From Life, March 30 1942, bigger version here.

Friday, April 2, 2010

The Beatmint Generation

I'm working on a few candy posts for the weekend - holiday-themed stuff like ads for Brach chocolate eggs. So do come back and check out some kitsch and retro confectionary.

But I thought we'd work up to the candy with some faux-Chiclets, first - these are really special though. They are mod, fab and gear - a Beatles rip-off called Anglo Beatmint, designed to make you want to get up and scream for the Fab Four! The ad is from February 1964, which was when the Beatles were on the Ed Sullivan show and even the criminals in New York stopped stealing stuff to watch.

They made dispensers for this stuff too, look over here on eBay - a bright-yellow vending machine dedicated to Beatmint, the link is here (and that's where the picture is from, too).

The ad pictures are from Vintage Scans. And here's a little musical accompaniment that you can chomp along to:



This is a really interesting clip - it juxtaposes the rehearsal and live performance of "I Want to Hold Your Hand" on the Ed Sullivan Show on February 9, 1964 - you get a great stereo effect, plus you can see how great the Beatles were at live performances. Plus the ambient screaming-girls noise is somewhat minimized, which is a good thing.

Thursday, April 1, 2010

The File and the Pile

Oh, Professor Dickson, how did you know? That is exactly what my brain looks like - a pile of stuff, all - well, piled up.

But I was never any good with the card files in the library - way back before computers, that was, children - I found them dismal and confusing. So turning my head into one would not work out for me.

I know just how the man with the Pile in his head feels, though. That is just the expression I have when I am trying to think of something to write.

Speaking of piles, I have several on my desk. But I know exactly what is in every one of them! I have my own organizational system. A Pile  - Not a File, that's what we can call it.

Summoned to give facts and figures - does your mind become a blank?

Why yes, sometimes.

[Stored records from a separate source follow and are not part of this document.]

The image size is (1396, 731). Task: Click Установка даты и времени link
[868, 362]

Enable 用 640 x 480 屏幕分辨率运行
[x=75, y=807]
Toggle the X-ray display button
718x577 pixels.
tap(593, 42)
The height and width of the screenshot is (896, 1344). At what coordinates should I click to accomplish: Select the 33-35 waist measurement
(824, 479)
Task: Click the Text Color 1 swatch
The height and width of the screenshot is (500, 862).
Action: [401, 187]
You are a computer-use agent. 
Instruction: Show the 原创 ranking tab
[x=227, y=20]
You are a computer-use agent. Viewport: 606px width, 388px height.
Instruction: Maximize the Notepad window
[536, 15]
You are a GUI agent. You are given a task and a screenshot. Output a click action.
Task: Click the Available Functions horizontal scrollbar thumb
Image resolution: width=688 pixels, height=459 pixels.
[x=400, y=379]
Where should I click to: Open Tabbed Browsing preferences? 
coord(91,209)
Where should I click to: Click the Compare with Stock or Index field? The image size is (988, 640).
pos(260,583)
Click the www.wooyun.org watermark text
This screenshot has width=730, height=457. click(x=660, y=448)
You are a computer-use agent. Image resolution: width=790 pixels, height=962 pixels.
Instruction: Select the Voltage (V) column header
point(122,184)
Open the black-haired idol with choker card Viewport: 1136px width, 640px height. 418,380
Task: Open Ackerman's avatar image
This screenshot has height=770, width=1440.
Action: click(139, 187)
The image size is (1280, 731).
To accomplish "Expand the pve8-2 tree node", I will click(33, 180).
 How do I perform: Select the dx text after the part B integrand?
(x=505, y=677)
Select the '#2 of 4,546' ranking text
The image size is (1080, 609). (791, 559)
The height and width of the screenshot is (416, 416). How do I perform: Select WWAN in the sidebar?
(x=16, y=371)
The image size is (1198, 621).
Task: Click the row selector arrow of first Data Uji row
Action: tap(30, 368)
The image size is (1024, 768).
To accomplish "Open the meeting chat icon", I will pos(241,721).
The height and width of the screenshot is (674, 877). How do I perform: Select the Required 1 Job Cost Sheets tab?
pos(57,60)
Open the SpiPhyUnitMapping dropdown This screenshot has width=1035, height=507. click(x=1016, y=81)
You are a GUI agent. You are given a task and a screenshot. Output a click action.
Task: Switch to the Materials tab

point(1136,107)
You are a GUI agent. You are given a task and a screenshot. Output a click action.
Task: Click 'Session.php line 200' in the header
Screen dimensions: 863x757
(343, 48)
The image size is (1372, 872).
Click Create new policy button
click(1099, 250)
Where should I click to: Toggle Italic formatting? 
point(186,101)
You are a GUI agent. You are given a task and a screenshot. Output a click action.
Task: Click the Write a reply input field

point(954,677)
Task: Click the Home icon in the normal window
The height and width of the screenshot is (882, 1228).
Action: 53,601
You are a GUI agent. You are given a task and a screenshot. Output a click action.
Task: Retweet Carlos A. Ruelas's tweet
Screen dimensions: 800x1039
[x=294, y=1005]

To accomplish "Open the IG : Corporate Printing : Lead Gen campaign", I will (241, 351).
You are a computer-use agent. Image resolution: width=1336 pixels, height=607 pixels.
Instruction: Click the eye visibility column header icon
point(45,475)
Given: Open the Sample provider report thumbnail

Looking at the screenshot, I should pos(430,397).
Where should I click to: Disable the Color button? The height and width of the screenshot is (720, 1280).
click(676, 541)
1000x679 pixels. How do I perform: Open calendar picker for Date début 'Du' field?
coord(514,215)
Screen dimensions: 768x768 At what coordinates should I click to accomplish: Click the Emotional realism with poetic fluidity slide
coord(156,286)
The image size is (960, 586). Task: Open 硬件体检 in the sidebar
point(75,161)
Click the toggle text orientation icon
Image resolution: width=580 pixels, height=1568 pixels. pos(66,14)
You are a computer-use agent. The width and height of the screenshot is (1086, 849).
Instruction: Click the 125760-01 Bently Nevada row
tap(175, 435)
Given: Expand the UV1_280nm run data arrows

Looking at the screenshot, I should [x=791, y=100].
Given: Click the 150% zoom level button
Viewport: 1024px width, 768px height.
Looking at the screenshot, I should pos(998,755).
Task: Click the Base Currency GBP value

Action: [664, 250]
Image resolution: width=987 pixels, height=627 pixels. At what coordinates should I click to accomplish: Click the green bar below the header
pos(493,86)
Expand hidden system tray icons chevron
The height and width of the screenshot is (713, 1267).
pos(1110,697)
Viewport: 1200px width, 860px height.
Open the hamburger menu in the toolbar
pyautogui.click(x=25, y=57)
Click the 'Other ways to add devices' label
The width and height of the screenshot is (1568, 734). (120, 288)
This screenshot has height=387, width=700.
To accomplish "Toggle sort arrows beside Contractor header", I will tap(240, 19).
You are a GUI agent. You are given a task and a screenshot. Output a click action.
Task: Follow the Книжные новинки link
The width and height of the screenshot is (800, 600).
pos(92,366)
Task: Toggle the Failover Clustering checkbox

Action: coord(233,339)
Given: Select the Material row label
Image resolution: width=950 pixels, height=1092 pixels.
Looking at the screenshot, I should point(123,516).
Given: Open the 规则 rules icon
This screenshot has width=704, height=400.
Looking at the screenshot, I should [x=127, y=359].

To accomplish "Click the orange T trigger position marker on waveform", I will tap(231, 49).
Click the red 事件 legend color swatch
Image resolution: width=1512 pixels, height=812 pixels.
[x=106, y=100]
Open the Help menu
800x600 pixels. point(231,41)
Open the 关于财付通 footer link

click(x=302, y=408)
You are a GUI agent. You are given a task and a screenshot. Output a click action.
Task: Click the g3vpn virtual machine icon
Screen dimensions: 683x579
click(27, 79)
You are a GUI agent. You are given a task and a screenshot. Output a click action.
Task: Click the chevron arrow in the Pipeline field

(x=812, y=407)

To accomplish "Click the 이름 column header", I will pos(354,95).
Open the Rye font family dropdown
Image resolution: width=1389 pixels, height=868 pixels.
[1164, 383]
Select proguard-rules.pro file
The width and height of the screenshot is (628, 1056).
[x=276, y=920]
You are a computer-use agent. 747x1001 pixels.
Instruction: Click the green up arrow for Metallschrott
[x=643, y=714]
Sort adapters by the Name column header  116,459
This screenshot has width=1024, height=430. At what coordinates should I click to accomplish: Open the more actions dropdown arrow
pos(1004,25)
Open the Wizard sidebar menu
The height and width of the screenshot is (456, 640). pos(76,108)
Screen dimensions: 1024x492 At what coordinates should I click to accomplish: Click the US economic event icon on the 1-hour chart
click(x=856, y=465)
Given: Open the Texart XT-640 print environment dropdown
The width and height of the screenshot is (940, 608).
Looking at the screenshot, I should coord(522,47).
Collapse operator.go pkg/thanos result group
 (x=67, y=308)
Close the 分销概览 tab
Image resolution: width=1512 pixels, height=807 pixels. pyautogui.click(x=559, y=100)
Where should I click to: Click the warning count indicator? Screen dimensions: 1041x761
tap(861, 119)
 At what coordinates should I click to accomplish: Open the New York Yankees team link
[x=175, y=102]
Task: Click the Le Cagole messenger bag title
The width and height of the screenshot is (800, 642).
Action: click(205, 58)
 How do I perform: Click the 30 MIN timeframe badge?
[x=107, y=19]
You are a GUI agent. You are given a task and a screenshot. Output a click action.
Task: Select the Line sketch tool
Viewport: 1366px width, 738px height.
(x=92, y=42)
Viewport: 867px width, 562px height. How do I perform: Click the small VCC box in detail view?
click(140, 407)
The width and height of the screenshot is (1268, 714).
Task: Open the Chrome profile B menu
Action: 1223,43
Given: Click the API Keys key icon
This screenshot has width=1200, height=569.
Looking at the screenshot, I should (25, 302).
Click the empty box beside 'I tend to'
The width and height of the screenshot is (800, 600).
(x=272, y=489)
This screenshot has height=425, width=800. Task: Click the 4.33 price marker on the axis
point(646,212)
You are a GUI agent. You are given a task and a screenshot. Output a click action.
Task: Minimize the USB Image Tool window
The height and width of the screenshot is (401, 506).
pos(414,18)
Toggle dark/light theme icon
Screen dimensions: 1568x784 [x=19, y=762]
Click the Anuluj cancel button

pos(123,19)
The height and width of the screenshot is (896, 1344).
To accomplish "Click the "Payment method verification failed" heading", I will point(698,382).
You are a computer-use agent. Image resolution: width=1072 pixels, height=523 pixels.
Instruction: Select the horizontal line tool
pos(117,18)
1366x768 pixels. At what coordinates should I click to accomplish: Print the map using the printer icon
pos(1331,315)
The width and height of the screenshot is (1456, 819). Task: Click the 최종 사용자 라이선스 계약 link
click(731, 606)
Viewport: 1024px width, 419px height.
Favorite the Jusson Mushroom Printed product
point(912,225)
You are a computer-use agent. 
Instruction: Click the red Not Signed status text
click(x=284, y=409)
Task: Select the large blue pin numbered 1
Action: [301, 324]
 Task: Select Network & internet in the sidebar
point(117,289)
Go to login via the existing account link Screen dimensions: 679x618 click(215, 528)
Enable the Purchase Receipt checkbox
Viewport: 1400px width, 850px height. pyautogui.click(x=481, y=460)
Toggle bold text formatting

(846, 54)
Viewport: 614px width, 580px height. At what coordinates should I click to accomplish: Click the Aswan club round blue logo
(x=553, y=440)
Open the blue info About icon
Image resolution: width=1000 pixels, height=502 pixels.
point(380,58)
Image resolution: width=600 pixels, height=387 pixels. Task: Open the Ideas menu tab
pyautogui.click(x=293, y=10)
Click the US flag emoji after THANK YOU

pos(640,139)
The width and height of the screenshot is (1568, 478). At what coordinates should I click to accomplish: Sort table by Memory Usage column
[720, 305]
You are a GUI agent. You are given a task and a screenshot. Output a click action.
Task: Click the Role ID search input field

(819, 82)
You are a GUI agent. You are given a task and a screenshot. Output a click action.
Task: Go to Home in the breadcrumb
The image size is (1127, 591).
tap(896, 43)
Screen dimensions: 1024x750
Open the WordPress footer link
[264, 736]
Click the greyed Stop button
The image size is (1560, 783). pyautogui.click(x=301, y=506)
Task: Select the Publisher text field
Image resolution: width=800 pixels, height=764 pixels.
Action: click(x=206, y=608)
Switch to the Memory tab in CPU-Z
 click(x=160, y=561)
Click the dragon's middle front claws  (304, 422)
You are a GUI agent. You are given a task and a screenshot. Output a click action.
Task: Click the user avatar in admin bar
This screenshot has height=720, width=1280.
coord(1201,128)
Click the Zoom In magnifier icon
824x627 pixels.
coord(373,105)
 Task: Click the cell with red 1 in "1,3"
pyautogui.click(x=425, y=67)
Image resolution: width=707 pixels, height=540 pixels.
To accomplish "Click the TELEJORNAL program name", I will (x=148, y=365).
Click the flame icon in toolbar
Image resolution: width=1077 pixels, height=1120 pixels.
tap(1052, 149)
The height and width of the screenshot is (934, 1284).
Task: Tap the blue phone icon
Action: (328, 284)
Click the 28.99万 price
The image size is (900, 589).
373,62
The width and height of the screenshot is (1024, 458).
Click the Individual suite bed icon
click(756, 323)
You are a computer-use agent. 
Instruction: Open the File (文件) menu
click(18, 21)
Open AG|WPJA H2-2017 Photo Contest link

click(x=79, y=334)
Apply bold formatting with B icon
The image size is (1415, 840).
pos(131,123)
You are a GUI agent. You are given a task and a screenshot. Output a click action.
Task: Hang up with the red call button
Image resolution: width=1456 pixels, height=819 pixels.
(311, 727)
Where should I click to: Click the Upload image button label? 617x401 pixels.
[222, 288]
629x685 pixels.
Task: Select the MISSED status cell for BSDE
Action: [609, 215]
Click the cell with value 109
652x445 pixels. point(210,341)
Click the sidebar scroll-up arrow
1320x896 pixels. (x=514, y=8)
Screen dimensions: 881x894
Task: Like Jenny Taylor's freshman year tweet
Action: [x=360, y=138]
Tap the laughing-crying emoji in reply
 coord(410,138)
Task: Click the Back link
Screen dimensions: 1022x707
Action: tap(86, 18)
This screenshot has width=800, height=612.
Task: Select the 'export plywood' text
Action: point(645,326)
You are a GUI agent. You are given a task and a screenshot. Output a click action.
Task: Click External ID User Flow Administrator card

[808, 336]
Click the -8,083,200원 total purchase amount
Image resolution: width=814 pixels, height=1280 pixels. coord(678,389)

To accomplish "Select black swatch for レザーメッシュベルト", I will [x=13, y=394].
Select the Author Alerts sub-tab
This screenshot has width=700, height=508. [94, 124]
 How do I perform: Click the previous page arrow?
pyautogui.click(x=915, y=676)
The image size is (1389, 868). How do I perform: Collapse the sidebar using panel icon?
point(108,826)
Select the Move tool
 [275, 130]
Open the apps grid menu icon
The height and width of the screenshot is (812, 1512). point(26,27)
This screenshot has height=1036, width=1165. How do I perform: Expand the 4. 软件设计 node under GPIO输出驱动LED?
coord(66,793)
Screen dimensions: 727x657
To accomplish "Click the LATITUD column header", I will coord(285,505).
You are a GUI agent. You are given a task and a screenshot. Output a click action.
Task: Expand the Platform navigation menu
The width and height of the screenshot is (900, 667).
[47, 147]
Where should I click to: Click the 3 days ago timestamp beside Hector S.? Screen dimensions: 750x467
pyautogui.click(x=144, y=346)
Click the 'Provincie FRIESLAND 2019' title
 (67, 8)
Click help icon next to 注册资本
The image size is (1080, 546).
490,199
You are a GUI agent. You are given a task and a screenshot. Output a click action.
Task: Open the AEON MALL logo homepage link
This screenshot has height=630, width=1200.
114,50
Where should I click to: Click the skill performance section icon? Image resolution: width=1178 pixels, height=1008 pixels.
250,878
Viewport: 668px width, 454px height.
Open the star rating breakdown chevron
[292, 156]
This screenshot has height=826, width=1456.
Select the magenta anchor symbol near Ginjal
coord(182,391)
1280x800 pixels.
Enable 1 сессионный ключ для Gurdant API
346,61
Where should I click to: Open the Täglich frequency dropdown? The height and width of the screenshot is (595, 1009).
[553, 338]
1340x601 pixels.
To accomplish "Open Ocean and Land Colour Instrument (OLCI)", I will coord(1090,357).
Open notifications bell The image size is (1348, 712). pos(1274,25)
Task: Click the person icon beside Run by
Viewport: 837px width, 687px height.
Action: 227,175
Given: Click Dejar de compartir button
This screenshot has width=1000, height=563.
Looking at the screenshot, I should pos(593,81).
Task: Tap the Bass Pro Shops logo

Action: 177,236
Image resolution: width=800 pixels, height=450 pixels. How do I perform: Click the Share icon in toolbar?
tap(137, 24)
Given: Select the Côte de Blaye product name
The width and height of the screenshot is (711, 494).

But that may be because it makes me a trifle nervous when I am summoned.

I will try to remember to send away for your book, though, Professor. I really will. But I may draw a blank on that one. Gosh, I knew there was something I meant to do!

[Long-winded ad is from Popular Science, February 1926; the little one is from the same magazine, January 1920. And you'll be happy to note that the Dickson School of Memory was located in, where else, Chicago.]